Thoroughly enjoyed this Opinionator post by Tina Rosenberg. Africa has skipped landline technology altogether and moved straight to cell phone networks (which are far better — and cheaper — than the networks we have in Canada, by the way). Now, some areas seem poised to do the same with electricity, by skipping nationwide power grids altogether.
I attended an environmental fair in Nairobi last fall, and I was surprised by the number of booths touting solar lanterns designed for the rural poor (some of which also had an outlet to charge mobile phones, brilliant). However, they all had a similar pitch: buy this lantern and you’ll save money in the long run, because you no longer have to buy kerosene. From my non-expert perspective, it seemed that there was a major hiccup in the plan: where would Kenya’s rural poor get the cash for the initial investment in the lantern? The “saving money over time” pitch means nothing to someone living hand-to-mouth, and a major challenge to poverty alleviation is lack of personal savings.
However, from that Opinionator post, it seems like some initiatives have found creative ways of getting around this issue. I especially like SociaLite’s idea of paying for a service (light), instead of a product (a lantern).
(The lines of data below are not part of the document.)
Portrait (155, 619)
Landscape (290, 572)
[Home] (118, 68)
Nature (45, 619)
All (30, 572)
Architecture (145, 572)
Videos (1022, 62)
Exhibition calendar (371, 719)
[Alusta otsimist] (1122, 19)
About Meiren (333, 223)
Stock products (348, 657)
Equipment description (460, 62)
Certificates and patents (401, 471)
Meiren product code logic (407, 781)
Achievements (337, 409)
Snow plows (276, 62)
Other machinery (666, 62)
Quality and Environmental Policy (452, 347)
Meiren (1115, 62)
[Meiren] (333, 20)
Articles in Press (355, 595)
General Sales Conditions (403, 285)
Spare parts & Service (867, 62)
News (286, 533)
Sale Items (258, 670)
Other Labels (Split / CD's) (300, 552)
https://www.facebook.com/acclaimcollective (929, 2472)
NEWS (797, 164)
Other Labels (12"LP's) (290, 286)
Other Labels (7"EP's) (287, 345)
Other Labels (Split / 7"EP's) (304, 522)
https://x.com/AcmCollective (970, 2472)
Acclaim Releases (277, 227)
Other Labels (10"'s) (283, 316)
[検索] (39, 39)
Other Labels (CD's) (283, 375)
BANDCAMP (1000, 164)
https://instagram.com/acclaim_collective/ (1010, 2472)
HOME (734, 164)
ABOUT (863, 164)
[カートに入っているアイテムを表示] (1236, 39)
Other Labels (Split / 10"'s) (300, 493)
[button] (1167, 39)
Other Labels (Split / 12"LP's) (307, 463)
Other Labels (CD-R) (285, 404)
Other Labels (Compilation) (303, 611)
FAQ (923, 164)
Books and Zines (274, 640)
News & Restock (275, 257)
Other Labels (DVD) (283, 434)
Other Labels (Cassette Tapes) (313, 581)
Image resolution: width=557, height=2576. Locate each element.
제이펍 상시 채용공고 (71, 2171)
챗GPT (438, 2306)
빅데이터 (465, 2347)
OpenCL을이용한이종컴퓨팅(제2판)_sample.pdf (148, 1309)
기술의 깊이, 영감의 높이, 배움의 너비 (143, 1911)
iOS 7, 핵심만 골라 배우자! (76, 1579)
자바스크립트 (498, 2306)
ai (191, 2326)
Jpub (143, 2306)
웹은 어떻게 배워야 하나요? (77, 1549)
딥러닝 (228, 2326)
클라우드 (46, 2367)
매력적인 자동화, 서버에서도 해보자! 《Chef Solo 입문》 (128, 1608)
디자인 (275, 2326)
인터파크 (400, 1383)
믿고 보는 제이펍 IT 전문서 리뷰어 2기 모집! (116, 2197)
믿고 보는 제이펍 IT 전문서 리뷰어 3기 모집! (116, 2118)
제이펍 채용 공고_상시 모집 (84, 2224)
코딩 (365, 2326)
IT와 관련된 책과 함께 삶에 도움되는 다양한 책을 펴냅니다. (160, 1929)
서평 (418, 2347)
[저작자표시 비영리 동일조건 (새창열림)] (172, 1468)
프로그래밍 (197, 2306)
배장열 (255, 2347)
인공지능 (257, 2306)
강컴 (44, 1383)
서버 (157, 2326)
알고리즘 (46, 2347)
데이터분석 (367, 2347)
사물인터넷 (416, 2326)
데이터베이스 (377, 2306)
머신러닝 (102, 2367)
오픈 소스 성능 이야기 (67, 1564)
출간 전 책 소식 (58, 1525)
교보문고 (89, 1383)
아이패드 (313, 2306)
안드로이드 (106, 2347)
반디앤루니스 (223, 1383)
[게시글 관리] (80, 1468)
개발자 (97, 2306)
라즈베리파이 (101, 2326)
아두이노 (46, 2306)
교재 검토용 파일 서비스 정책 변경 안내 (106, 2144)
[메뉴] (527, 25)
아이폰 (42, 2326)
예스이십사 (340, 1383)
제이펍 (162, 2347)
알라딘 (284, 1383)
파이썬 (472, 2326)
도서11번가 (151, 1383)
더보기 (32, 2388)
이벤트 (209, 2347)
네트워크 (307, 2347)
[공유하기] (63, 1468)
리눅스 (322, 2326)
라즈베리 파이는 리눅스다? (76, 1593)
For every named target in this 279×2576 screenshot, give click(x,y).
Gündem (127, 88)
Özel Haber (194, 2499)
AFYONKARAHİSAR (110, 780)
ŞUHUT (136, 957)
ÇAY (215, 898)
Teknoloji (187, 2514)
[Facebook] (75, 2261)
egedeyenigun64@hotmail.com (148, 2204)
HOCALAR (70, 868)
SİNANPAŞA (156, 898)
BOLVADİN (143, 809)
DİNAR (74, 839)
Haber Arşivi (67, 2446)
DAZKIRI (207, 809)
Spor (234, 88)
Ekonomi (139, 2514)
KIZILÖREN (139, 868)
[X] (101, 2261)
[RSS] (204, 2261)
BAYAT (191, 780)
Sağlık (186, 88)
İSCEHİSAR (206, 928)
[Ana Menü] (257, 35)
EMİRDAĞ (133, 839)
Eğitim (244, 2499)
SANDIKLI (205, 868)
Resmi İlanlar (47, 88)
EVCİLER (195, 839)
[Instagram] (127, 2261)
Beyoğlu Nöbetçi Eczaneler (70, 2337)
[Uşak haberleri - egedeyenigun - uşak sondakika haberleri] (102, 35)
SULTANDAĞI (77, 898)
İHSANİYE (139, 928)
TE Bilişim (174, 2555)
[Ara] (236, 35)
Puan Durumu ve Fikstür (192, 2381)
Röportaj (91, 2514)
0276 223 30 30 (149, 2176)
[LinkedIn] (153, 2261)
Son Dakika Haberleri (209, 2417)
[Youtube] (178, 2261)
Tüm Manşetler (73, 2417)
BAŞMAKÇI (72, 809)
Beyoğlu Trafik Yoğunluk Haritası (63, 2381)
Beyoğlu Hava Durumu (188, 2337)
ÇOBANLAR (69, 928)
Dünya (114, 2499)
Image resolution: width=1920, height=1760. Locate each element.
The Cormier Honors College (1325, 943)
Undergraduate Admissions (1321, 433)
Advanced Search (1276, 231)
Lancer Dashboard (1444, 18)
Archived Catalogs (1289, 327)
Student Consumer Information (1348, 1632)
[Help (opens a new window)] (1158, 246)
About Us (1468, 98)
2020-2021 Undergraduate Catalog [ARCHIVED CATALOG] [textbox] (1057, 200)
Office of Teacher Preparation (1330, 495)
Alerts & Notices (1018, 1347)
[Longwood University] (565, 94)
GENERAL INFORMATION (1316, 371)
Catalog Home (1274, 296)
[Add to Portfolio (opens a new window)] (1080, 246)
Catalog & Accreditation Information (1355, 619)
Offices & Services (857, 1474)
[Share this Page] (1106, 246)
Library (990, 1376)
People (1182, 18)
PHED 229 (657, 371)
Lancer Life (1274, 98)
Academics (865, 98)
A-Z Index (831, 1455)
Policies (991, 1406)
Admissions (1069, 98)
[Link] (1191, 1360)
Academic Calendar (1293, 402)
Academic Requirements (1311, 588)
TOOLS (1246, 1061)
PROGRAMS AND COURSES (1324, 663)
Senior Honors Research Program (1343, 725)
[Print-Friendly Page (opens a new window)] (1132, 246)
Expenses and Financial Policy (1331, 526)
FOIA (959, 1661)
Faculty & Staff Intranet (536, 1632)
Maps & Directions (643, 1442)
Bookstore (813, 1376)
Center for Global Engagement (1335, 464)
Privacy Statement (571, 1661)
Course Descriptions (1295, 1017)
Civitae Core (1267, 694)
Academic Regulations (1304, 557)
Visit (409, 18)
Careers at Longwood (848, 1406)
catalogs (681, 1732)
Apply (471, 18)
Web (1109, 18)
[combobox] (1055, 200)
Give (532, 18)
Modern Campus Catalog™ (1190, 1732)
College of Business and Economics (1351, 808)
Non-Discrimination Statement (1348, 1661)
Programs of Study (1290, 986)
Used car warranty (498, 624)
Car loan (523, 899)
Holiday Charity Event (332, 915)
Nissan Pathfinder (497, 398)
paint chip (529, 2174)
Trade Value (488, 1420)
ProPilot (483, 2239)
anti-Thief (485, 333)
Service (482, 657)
In terms of problems of distribution (how do you get your product out to all of these remote villages), one idea is to ask yourself what you can find in even the smallest villages in the world. Easy answer: Coke. India’s government already jumped on this idea, using Coca-Cola’s distribution network to deliver the polio vaccine to remote areas.
Also, the water bottle light-refractor is just plain neat.